** RECORDS TO PROCESS follows **

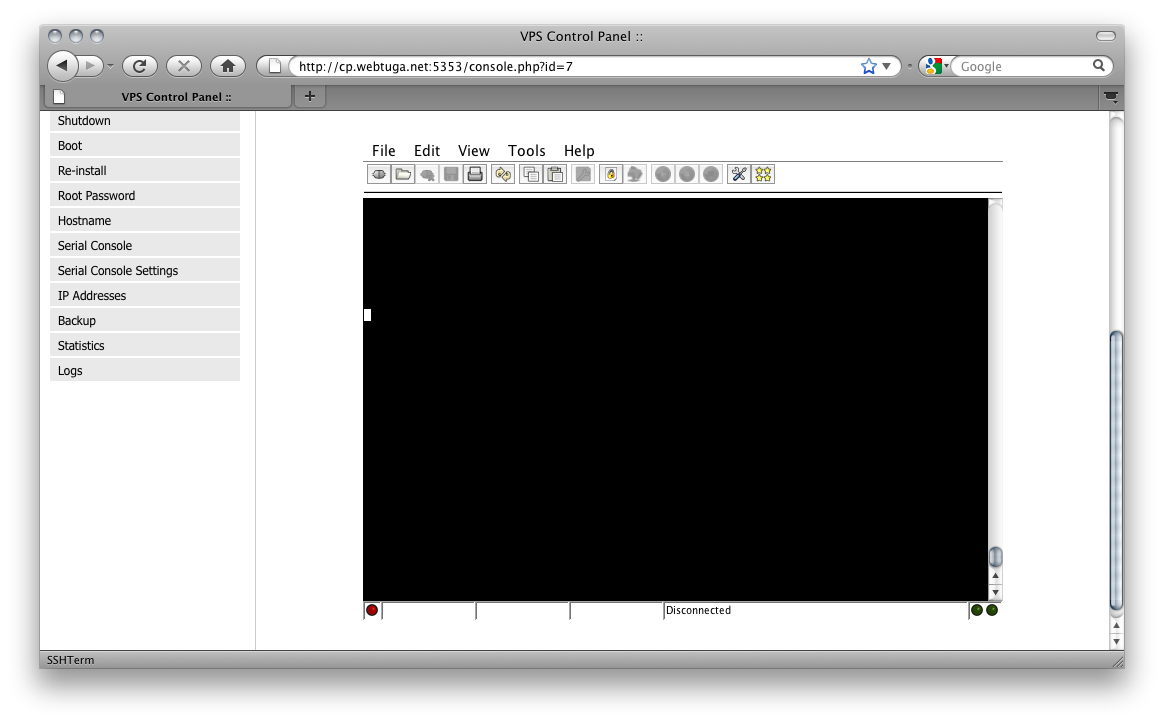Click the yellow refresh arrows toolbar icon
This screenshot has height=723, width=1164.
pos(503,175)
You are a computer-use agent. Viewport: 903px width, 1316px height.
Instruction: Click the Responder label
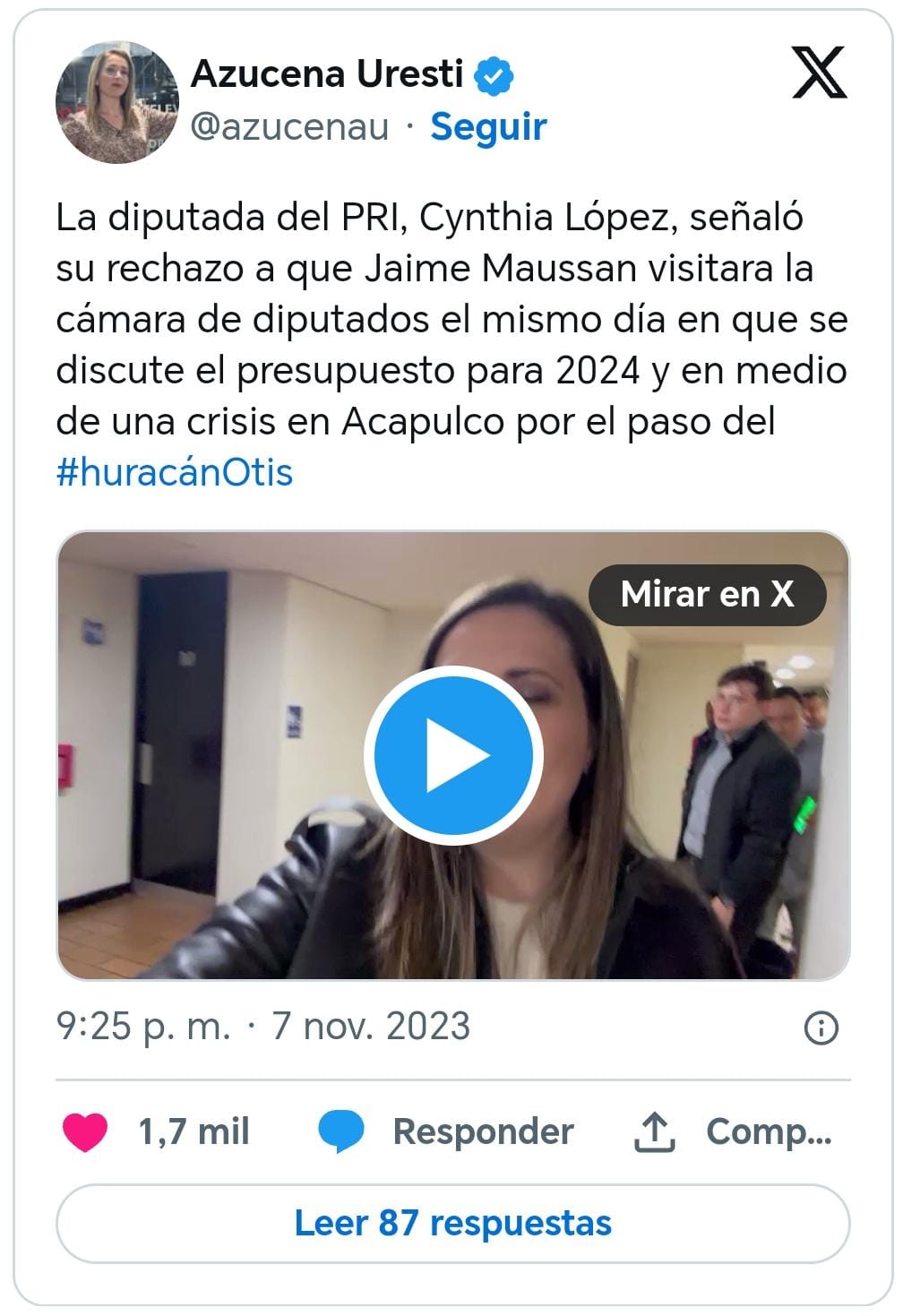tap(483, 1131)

** End of RECORDS TO PROCESS **

> _ASSIGNMENT_: Write out exactly the lines from the line holding "You are a computer-use" through the last line of the records above, inclusive, and nothing more. Leave out the pictures.

> _TASK SOLUTION_:
You are a computer-use agent. Viewport: 903px width, 1316px height.
Instruction: Click the Responder label
tap(483, 1131)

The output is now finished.